**WHAT YOU SHOULD DO**
Repeat everything from the start of the records down to the line containing "center [772, 796].", both ends included.

++++ DATA FOR THIS TASK ++++

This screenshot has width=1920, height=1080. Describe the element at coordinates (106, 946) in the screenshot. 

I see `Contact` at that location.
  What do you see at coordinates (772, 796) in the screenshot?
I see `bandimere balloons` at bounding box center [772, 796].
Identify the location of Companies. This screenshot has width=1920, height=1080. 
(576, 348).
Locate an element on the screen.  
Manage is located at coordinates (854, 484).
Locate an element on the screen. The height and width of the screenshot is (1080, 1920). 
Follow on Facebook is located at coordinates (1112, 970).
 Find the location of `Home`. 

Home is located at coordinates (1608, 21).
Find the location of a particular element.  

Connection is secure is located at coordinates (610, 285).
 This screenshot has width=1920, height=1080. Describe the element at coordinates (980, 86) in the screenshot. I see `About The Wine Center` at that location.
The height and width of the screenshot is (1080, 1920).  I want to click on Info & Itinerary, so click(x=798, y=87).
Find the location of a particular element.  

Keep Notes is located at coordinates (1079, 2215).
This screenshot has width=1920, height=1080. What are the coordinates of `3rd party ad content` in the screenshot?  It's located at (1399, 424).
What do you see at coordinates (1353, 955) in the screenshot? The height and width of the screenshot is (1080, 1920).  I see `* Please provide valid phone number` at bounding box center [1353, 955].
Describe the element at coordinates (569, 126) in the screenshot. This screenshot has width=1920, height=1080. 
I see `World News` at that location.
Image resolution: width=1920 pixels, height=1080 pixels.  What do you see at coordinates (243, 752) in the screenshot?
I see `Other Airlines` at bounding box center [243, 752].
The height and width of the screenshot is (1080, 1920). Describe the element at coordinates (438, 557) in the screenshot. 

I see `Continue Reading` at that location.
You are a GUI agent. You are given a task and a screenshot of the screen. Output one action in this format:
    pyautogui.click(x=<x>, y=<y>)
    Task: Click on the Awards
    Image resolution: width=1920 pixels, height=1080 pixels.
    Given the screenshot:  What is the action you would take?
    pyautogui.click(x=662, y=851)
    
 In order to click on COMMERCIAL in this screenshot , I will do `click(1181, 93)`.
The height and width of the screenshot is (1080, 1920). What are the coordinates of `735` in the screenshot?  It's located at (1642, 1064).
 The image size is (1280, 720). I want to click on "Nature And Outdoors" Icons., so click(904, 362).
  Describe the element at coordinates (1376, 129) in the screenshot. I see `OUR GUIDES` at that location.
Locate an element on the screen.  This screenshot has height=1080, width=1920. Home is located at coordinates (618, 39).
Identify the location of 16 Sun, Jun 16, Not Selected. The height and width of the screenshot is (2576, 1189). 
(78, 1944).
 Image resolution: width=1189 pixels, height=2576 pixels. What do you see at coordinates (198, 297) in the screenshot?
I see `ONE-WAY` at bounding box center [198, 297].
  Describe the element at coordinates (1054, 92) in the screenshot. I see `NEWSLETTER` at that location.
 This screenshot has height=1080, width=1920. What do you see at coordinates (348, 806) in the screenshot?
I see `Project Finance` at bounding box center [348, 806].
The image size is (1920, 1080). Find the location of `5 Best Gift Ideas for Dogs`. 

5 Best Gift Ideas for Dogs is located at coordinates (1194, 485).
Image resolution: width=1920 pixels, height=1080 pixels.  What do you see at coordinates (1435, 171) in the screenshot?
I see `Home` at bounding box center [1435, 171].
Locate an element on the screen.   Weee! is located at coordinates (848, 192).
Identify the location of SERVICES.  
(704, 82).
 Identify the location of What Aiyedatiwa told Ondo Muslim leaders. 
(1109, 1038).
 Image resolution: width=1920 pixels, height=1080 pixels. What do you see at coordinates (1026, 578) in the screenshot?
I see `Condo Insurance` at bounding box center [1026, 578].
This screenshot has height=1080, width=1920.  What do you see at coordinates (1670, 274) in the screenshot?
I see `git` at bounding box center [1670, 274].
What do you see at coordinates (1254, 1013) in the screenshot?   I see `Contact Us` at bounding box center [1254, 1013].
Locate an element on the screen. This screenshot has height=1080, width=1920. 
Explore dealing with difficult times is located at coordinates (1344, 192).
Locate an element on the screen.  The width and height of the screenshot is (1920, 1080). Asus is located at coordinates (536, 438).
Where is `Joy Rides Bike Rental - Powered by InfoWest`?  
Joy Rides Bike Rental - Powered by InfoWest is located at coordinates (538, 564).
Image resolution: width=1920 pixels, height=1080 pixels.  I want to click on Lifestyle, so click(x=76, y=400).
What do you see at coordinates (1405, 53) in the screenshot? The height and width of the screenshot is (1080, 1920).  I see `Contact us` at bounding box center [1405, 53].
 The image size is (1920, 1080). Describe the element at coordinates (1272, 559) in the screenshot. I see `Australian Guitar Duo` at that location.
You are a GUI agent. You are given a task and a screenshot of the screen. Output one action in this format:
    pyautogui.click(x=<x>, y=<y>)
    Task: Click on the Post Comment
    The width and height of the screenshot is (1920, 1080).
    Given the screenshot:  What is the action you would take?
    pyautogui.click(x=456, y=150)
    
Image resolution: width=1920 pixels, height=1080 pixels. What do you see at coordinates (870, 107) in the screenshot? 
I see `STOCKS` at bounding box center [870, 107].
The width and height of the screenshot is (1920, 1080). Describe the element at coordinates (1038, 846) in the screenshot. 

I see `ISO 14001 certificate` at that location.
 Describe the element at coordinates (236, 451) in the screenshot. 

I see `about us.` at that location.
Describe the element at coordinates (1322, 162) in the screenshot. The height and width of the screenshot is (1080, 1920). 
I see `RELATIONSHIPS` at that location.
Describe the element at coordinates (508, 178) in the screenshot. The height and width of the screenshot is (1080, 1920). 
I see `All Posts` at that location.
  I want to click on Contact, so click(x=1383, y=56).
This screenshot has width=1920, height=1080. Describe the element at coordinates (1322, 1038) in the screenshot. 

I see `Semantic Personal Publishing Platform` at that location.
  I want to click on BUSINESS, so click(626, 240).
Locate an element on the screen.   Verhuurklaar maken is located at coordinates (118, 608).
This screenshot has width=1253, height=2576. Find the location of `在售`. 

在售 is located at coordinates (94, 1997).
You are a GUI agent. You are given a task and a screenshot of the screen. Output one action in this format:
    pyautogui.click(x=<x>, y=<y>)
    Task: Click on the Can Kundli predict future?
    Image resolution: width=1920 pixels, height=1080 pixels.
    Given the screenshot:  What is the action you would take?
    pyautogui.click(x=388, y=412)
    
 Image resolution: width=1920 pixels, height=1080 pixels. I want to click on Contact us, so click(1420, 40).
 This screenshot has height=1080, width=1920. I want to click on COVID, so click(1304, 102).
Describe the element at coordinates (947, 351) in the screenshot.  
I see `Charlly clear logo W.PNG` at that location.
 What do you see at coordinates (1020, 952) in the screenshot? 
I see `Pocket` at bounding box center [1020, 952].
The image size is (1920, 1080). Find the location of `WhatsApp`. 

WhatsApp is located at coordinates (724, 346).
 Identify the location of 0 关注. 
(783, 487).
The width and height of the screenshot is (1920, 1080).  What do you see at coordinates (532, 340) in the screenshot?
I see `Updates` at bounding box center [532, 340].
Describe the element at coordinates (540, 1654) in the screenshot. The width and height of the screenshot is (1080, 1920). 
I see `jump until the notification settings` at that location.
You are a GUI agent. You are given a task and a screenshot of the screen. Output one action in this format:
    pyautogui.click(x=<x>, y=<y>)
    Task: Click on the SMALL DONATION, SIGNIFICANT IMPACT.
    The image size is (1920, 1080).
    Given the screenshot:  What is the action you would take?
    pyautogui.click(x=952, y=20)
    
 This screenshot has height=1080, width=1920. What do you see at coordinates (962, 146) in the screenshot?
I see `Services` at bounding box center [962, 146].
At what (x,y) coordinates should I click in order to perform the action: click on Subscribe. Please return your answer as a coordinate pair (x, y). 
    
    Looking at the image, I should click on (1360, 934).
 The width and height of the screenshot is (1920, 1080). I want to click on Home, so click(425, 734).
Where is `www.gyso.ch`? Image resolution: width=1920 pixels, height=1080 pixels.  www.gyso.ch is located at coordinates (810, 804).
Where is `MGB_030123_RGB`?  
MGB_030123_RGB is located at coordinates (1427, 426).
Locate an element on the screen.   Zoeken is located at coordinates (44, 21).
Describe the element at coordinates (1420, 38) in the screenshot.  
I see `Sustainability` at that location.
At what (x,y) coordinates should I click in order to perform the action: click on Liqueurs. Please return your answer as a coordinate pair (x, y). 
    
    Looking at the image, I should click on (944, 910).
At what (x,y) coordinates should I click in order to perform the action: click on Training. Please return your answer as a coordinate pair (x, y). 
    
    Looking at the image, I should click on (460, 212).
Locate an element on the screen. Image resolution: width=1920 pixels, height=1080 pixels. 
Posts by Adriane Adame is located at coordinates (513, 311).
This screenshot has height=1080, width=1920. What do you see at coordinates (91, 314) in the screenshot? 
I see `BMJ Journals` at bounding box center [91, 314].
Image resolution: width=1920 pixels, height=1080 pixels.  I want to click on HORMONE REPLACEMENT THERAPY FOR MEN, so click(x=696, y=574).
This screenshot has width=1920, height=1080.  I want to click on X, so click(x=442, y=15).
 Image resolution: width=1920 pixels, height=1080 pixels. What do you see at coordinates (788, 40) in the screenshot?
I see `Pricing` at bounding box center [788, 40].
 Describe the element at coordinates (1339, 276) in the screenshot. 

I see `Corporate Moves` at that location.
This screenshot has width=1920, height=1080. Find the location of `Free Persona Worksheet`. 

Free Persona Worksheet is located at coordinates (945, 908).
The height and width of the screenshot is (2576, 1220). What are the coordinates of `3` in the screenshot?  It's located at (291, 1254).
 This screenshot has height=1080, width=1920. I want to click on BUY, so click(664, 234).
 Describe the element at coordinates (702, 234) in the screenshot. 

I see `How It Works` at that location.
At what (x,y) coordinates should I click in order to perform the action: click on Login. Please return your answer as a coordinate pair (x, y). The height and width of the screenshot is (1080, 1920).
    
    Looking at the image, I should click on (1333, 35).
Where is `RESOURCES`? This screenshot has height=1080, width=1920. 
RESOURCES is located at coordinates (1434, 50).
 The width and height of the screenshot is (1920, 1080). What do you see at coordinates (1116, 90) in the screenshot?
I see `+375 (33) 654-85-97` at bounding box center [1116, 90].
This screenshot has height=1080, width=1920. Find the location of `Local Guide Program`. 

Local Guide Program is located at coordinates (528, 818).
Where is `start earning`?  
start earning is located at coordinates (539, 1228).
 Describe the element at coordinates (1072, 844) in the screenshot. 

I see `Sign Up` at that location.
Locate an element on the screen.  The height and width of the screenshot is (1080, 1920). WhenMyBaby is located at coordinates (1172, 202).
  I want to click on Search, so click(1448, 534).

++++

**SOLUTION FOR THIS PROBLEM**
This screenshot has width=1920, height=1080. Describe the element at coordinates (106, 946) in the screenshot. 

I see `Contact` at that location.
  What do you see at coordinates (772, 796) in the screenshot?
I see `bandimere balloons` at bounding box center [772, 796].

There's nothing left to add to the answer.